REQUIREMENT: When you reach the line containing "Task: Open the Point Cloud tab" in the entries below, please begin setting down lines exactly, stop only after the last one, and add nothing else.

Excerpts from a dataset
# # # #
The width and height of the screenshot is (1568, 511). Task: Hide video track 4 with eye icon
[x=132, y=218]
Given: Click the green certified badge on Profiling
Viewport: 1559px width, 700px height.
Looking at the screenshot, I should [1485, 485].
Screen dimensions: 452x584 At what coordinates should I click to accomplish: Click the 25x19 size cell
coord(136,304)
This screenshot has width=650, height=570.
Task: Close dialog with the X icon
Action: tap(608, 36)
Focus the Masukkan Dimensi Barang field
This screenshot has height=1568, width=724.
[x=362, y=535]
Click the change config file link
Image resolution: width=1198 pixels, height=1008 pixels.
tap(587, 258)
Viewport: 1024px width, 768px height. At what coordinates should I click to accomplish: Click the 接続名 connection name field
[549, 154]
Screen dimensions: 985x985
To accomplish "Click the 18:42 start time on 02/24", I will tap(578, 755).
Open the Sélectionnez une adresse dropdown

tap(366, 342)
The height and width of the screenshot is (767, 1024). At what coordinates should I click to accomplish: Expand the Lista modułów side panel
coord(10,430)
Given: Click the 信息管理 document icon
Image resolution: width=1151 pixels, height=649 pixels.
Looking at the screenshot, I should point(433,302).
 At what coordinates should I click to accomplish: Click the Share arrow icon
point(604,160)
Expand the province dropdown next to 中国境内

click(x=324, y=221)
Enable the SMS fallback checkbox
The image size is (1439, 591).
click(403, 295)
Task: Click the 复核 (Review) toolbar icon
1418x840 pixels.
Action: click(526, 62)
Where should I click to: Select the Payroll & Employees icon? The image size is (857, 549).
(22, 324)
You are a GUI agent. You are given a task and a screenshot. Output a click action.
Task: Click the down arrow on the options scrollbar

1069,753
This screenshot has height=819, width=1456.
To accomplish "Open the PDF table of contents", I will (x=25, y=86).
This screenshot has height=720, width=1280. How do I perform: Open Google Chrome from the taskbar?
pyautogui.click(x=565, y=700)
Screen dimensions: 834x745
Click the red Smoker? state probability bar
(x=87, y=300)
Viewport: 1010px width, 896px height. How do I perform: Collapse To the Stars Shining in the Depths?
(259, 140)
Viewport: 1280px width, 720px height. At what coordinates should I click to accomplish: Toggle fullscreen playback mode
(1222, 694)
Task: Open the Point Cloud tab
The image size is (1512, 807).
# # # #
THE ANSWER:
Task: Open the Point Cloud tab
The image size is (1512, 807).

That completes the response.